▶ _PROMPT_
Go to the line containing "Expand the More filter dropdown" below; retype it and all following lines exactly, and leave out the pictures.

=== Section Start ===

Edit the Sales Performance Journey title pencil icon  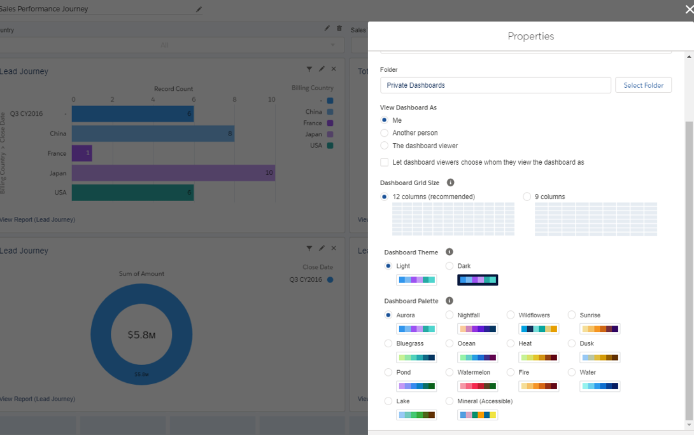point(198,10)
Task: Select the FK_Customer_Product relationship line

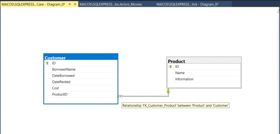Action: point(145,96)
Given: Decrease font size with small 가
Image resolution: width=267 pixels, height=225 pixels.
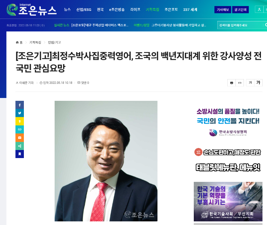Looking at the screenshot, I should [250, 83].
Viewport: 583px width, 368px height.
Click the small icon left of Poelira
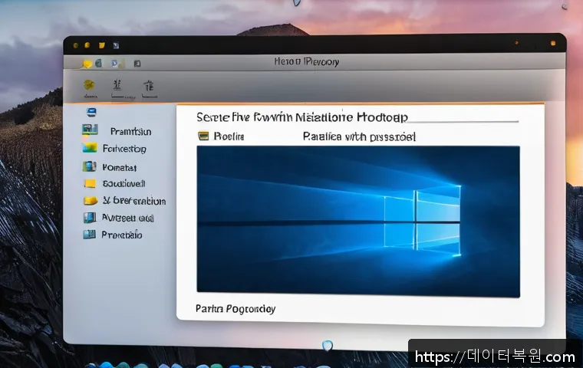tap(203, 136)
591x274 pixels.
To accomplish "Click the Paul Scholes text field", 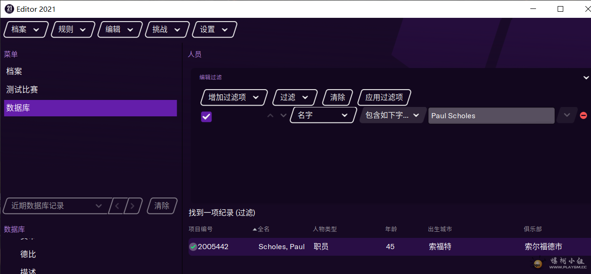I will click(491, 116).
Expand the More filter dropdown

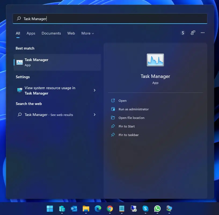[x=87, y=33]

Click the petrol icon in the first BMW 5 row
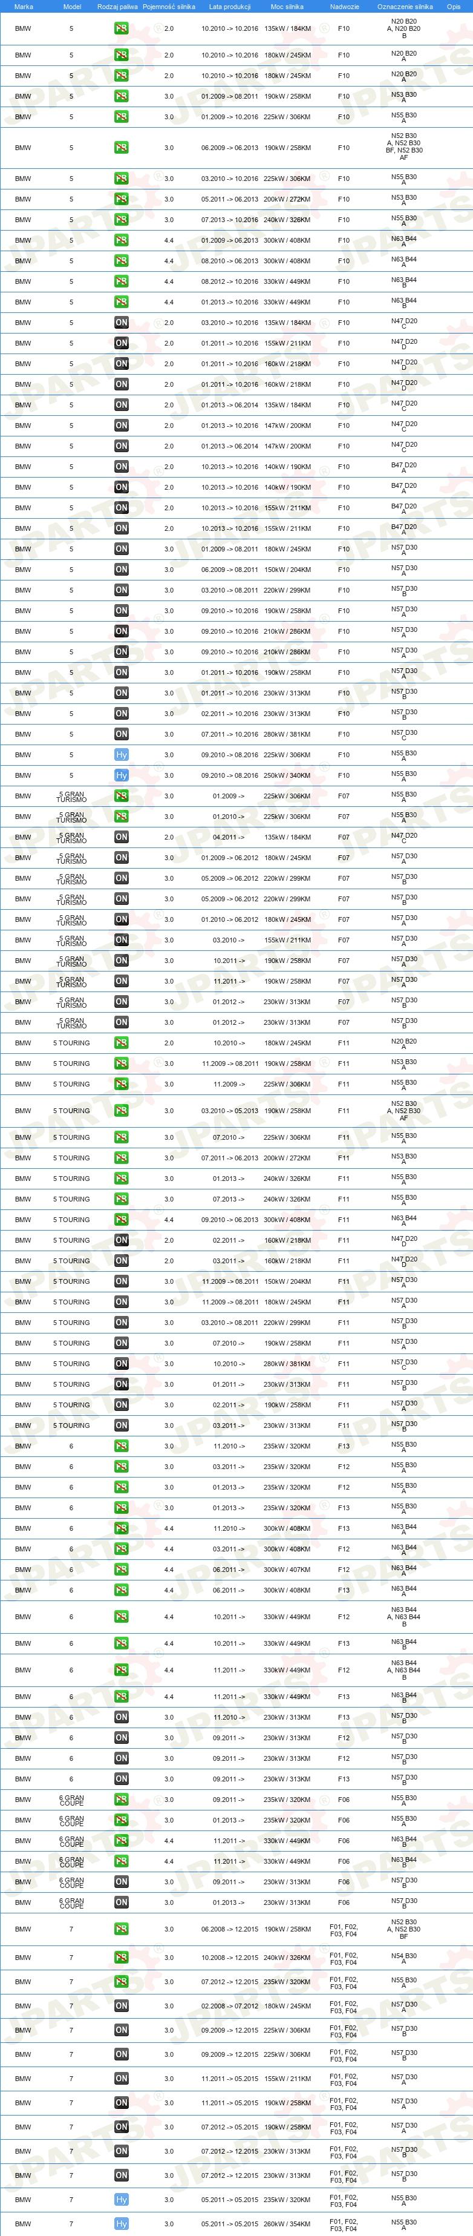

=== Section End ===

▶ _WORKED SOLUTION_
Expand the More filter dropdown

[x=87, y=33]

Click the petrol icon in the first BMW 5 row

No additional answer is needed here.